§ Source data:
════════════════════
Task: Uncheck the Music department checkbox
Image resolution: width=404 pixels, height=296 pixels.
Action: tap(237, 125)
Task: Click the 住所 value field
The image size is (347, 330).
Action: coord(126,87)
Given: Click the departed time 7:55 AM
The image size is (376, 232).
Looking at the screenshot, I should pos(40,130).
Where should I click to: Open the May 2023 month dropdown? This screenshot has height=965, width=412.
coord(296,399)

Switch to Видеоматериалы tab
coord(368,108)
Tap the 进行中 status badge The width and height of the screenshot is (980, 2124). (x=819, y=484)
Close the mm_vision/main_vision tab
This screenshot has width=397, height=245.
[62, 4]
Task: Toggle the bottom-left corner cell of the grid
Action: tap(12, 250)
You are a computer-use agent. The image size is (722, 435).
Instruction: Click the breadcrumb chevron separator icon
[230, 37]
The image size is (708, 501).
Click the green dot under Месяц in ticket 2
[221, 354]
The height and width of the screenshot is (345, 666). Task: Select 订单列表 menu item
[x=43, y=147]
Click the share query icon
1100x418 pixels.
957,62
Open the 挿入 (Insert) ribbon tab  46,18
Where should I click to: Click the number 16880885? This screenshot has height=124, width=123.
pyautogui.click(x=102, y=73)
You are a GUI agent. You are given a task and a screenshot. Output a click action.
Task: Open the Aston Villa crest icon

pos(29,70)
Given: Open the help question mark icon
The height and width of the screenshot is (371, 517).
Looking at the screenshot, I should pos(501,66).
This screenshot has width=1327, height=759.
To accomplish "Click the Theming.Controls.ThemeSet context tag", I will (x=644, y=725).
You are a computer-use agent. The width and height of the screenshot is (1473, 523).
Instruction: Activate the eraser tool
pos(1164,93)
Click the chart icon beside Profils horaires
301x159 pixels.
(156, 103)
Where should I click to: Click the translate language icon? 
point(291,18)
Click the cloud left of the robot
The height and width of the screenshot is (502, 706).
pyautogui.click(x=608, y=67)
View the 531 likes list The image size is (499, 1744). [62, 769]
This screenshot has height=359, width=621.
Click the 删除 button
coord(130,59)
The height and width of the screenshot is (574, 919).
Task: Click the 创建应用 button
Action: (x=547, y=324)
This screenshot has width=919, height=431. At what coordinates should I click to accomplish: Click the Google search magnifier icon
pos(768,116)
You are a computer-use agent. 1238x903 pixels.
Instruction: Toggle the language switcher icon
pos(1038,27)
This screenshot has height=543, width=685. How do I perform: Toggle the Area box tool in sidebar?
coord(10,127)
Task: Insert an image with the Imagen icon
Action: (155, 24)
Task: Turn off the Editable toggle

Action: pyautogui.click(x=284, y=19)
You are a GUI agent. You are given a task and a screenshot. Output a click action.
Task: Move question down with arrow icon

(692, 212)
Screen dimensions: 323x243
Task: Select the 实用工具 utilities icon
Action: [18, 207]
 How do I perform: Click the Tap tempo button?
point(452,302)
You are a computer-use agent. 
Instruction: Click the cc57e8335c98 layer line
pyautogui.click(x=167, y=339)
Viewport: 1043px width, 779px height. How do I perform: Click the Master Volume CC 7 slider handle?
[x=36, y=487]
════════════════════
§ The exercise: Copy the data above word for word, starting at the line that contains "Viewport: 1043px width, 779px" and ending with the last line of the data.

§ Solution for this problem:
Viewport: 1043px width, 779px height. How do I perform: Click the Master Volume CC 7 slider handle?
[x=36, y=487]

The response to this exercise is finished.